------ Supplied material

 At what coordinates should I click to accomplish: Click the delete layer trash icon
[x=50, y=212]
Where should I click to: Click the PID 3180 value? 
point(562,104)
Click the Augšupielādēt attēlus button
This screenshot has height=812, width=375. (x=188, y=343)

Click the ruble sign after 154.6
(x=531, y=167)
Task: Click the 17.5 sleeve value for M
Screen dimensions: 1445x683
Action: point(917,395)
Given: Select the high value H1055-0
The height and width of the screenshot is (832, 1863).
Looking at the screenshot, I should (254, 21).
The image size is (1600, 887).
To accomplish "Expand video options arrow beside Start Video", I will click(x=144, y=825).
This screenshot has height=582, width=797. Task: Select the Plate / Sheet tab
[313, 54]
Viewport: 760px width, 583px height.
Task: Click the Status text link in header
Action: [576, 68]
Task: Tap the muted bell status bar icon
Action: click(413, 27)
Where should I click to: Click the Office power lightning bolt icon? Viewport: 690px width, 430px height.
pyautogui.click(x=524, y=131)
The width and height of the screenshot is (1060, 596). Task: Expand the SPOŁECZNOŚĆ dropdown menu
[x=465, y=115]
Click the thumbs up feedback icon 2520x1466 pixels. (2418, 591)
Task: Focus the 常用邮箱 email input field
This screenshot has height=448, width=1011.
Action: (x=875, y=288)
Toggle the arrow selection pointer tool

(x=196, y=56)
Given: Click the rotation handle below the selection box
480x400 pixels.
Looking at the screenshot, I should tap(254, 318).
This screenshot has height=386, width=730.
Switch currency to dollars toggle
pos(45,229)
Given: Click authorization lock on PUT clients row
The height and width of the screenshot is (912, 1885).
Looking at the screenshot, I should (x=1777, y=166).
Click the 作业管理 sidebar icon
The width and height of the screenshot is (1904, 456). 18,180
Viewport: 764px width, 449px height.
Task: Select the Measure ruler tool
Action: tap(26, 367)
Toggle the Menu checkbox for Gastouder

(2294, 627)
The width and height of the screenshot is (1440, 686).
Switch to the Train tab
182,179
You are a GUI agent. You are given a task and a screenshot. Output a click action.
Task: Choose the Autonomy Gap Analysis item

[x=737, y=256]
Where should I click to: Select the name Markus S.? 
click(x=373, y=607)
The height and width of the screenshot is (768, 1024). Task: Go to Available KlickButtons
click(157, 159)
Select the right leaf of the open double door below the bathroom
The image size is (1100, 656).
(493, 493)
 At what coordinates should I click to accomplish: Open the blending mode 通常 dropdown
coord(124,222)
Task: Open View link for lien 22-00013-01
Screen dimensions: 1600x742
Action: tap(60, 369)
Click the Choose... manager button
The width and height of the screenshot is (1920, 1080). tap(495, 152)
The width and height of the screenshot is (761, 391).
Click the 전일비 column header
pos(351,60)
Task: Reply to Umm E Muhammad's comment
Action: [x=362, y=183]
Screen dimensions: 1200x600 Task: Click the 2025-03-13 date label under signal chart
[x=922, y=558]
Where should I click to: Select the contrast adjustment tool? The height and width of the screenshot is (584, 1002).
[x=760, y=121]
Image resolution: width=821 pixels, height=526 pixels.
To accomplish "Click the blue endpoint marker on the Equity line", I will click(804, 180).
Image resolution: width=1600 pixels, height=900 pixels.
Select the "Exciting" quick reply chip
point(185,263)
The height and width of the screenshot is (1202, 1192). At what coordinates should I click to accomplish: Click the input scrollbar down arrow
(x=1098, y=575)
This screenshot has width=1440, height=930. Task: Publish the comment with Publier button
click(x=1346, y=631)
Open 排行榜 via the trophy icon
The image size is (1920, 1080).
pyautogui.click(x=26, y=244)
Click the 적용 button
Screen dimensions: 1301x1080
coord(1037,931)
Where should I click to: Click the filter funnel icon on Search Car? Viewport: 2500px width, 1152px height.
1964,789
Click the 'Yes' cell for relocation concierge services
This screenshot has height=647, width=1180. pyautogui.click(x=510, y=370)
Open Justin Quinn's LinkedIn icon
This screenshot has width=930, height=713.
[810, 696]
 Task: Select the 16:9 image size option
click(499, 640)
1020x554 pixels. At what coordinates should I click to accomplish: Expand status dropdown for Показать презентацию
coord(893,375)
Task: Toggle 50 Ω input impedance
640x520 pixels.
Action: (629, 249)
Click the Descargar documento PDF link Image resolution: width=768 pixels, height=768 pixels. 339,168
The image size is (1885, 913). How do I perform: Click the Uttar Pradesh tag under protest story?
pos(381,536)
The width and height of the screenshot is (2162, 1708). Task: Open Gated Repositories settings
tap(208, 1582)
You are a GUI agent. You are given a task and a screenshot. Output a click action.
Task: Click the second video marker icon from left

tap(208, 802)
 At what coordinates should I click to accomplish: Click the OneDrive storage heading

------------

Your goal | How many lines of the listing above contain the string "under", with case counting? Reply with the number only.

Task result | 2